START TEXT

TOPEKA, Kan. — Kansas’ Democratic governor on Thursday vetoed a sweeping set of anti-transgender measures, including a ban on gender-affirming care for children and teenagers, but the Republican lawmakers who pushed them appeared to have the votes to override most of her actions.
Gov. Laura Kelly rejected restrictions for transgender people in using restrooms, locker rooms and other public facilities; limits on where they are housed in state prisons and county jails; and even restrictions on rooming arrangements for transgender youth on overnight school trips.
Her actions highlighted how her Republican-leaning state has become a fiercely contested battleground as GOP lawmakers across the U.S. target LGBTQ+ rights through several hundred proposals. Kelly narrowly won reelection in November, but the Legislature has GOP supermajorities and conservative leaders who have made rolling back transgender rights a priority.

END TEXT

● PROBLEM:
Answer the following questions using the Kansas veto report:
1. What office does Laura Kelly hold, and which party does she belong to?
2. What rooming arrangements for transgender youth did one of the rejected restrictions cover?
3. In what month did Kelly narrowly win reelection?

START EXCERPTED DATA

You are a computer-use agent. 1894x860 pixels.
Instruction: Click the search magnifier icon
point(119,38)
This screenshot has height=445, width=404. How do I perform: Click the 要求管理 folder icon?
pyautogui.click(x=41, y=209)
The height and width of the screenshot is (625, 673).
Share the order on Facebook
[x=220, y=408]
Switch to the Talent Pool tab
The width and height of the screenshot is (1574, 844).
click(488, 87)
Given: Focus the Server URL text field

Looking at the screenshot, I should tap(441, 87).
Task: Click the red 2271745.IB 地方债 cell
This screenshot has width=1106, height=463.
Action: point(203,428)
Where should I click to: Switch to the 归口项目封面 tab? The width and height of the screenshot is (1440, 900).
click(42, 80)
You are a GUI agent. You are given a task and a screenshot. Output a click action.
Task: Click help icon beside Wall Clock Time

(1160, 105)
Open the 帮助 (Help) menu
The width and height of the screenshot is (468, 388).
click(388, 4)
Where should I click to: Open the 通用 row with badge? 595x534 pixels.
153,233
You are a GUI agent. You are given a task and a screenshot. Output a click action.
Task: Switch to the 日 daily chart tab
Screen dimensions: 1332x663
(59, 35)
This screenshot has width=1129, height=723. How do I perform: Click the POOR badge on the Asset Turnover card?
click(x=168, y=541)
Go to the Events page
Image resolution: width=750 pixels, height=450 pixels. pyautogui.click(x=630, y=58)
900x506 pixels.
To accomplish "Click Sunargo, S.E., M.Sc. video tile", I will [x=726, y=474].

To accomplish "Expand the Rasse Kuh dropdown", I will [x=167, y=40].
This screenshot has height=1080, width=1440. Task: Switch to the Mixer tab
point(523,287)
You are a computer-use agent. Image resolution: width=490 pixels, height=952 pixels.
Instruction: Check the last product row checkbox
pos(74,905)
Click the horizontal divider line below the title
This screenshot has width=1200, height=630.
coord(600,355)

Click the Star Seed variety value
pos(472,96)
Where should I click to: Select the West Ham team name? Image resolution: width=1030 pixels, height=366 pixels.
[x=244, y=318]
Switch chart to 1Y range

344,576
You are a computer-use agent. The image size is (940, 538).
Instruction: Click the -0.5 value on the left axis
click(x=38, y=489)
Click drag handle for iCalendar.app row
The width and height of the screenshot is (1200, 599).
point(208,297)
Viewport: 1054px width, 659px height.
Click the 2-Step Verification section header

END EXCERPTED DATA

● THE ANSWER:
1. She is the governor of Kansas and a Democrat.
2. Rooming arrangements on overnight school trips.
3. November.